Hawaiian homes, school campus will be built in Makaha Valley


by Andrew Gomes
Advertiser Staff Writer

Kamehameha Schools is advancing plans to develop an estimated $100 million education campus in Mākaha for Leeward O'ahu residents.

The project is envisioned to deliver educational opportunities to area residents ranging from preschool-age children to young adults in a setting integrated with housing on the site of the Mākaha Valley Country Club.

The educational trust is set to accept a gift of roughly 70 acres today from local developer Jeff Stone and the Weinberg Trust, which are also giving about 230 adjacent acres to the Department of Hawaiian Home Lands to build homes for Native Hawaiians.

Stone and the Weinberg Trust own the 18-hole golf course commonly known as Mākaha-East. The learning and housing campus would gradually be developed on the property over 15 years or so and eventually replace golf operations.

A ceremony is scheduled for this afternoon to announce the land donations.

Kamehameha Schools has openly discussed early-stage concepts for what it calls a "learning innovation complex" in Mākaha since last year.

Parties involved in the deal were reserving comment and other details of the plan until today's formal announcement, though some elements previously have been disclosed.

Roughly, the complex would provide enrichment programs for preschool-age keiki, area public school students and young adults.

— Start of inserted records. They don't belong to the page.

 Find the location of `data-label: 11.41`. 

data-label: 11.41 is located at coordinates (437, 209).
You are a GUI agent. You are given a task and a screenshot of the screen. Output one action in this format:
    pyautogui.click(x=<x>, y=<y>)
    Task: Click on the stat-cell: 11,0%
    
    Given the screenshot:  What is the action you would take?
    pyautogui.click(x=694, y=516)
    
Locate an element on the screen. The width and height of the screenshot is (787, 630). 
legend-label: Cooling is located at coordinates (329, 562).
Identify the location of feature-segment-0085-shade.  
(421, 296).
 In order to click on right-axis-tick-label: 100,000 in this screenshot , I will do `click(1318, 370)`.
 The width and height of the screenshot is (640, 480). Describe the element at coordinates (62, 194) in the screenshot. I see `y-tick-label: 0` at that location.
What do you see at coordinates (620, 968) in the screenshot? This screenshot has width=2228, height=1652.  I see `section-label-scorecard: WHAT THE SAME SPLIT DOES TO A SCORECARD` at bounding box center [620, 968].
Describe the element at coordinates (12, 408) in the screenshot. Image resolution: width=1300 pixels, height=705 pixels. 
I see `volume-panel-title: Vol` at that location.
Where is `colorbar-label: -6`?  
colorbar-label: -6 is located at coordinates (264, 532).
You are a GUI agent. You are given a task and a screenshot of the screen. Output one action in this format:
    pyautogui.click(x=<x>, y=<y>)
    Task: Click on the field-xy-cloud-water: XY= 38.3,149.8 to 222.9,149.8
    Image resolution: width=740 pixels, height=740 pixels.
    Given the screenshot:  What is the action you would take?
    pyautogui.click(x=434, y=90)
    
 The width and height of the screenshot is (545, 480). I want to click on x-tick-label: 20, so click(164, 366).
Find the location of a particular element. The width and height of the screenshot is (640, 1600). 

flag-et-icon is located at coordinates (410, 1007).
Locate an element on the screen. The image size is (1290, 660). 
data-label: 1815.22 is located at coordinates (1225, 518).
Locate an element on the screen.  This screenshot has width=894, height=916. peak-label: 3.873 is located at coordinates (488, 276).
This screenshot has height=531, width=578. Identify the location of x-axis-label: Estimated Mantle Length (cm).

Elements of the campus could include multimedia and computer facilities, a teacher learning center, language immersion programs, an athletic field, a working taro lo'i and gardens to learn the culture and business of farming.

Such a complex would help Kamehameha Schools — which is the state's largest private landowner, but owns no land in West O'ahu — extend its mission for educating Hawaiians to an area that is home to the largest concentration of Hawaiians.

The learning complex, however, would educate all Leeward residents, including non-Hawaiians.

DHHL plans to build 400 homes, according to the minutes from a December Wai'anae Coast Neighborhood Board meeting that included a presentation by the agency, Kamehameha Schools and Stone.

Stone is the master developer of Ko Olina Resort & Marina. He led a company that bought Mākaha Valley Country Club with a Weinberg Trust affiliate for $4.4 million in 2004 from an affiliate of troubled Japan-based golf operator Nitto Kogyo Co. Ltd.

Stone had previously offered to buy the neighboring golf course and hotel, the Mākaha Resort & Golf Club, in a bid to win support for $75 million in state tax credits to finance an aquarium at Ko Olina. But that sale was not realized, and the Mākaha Resort isn't involved in the education and housing complex plan.

The Ko Olina aquarium plan was canceled several years ago, and Stone has told members of the West O'ahu community that the Kamehameha Schools-DHHL land donation is a charitable reinvestment in the community with no strings attached.